Jacqueline Clavel e la sua équipe, con gli studiosi dell’Istituto di radioprotezione e sicurezza nucleare (IRSN) hanno lavorato basandosi sul registro nazionale delle malattie ematiche dei bambini, prendendo in esame il periodo 2002-2077. Lo studio comparativo ha messo a confronto 2753 bambini di meno di quindici anni di età che si sono ammalati di leucemia in quegli anni, con altri trentamila bambini (5000 all’anno) della stessa età. Allo stesso tempo sono stati esaminati i casi di leucemia sviluppatisi tra i bambini che vivevano a meno di cinque chilometri da una centrale nucleare e i casi sviluppatisi tra i bambini che vivevano altrove.
I risultati sono chiari: i bambini che vivono a meno di cinque chilometri da una centrale hanno il doppio delle probabilità di ammalarsi di quelli che vivono più lontani. Con dei picchi ancora maggiori se la fascia di età presa in esame scende al di sotto dei cinque anni di età.
Secondo il Professore William Dab i risultati di questa ricerca hanno il valore di un segnale d’allarme sanitario.
È stata scartata anche l’ipotesi che la dispersione nell’atmosfera possa essere la causa dell’aumento di leucemie, essendo questi rilasci mille volte inferiori rispetto alla radioattività naturalmente presente nell’ambiente, sono altri quindi i fattori da identificare.
I parametri presi in considerazione per portare a compimento questo studio sono stati ritenuti molto validi da epidemiologi competenti: l’ampiezza dei soggetti presi in considerazione e la qualità dei dati esaminati conferiscono autorevolezza allo studio e il suo valore certo come segnale d’allarme sanitario da tenere in considerazione e sorvegliare con la più grande attenzione, tanto più che si trova in linea con gli studi tedeschi al riguardo, ha dichiarato il Professor William Dab del Conservatorio nazionale di arti e mestieri.
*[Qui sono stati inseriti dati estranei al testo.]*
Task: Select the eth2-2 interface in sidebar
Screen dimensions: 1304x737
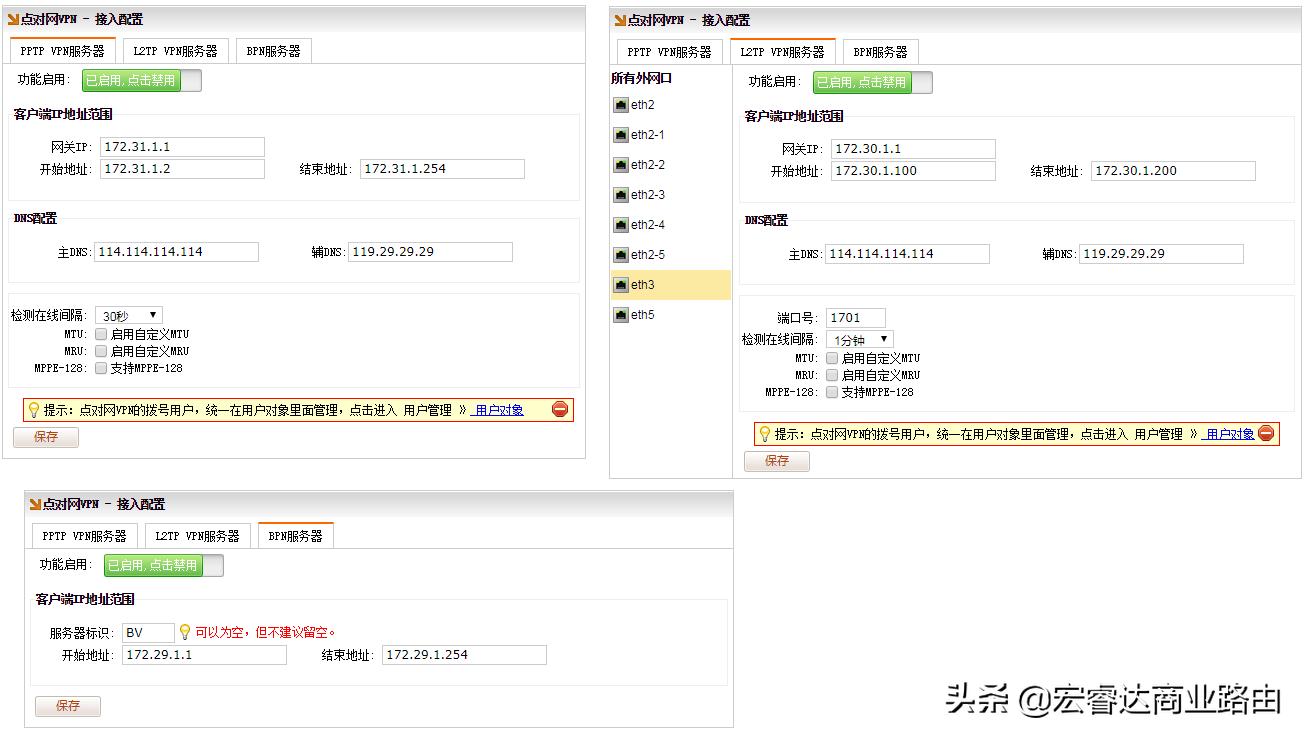Action: 622,164
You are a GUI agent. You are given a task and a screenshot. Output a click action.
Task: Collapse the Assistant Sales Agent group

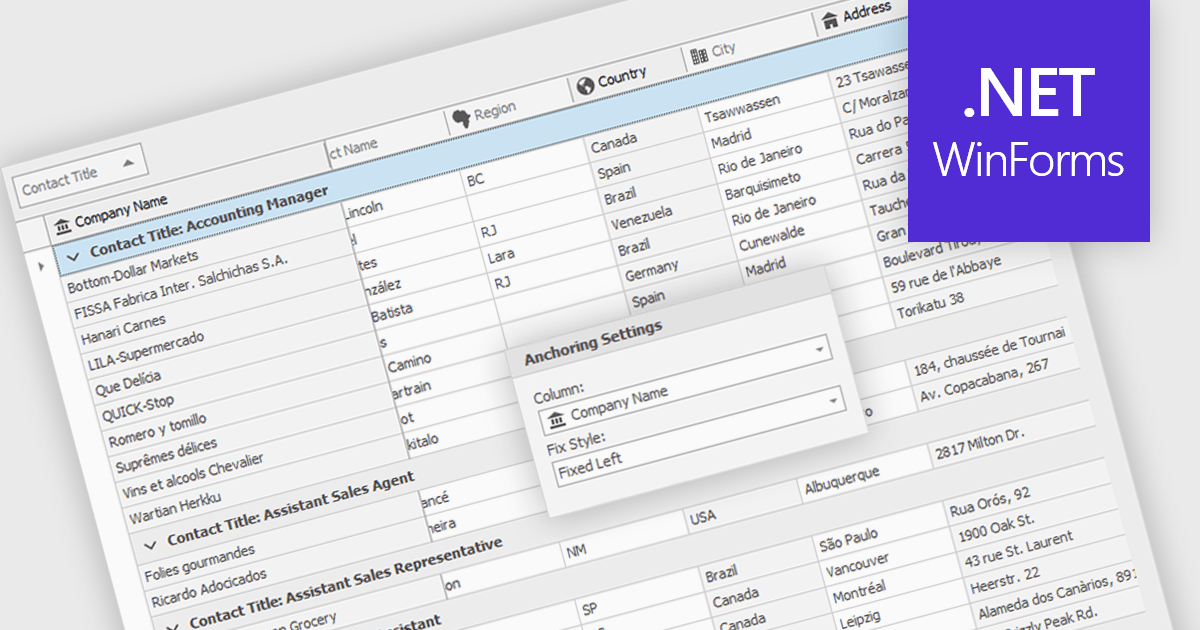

Jacqueline Clavel si auspica che altri ricercatori europei seguiranno l’esempio e saranno incitati a svolgere studi sull’incidenza delle dosi di radiazioni in base al luogo di residenza. L’epidemiologa dichiara anche: “Il nostro studio mostra un’associazione tra leucemia e vicinanza con una centrale nucleare. Ma finché non avremo individuato i fattori in causa non potremo trarne delle conclusioni utili per la prevenzione.”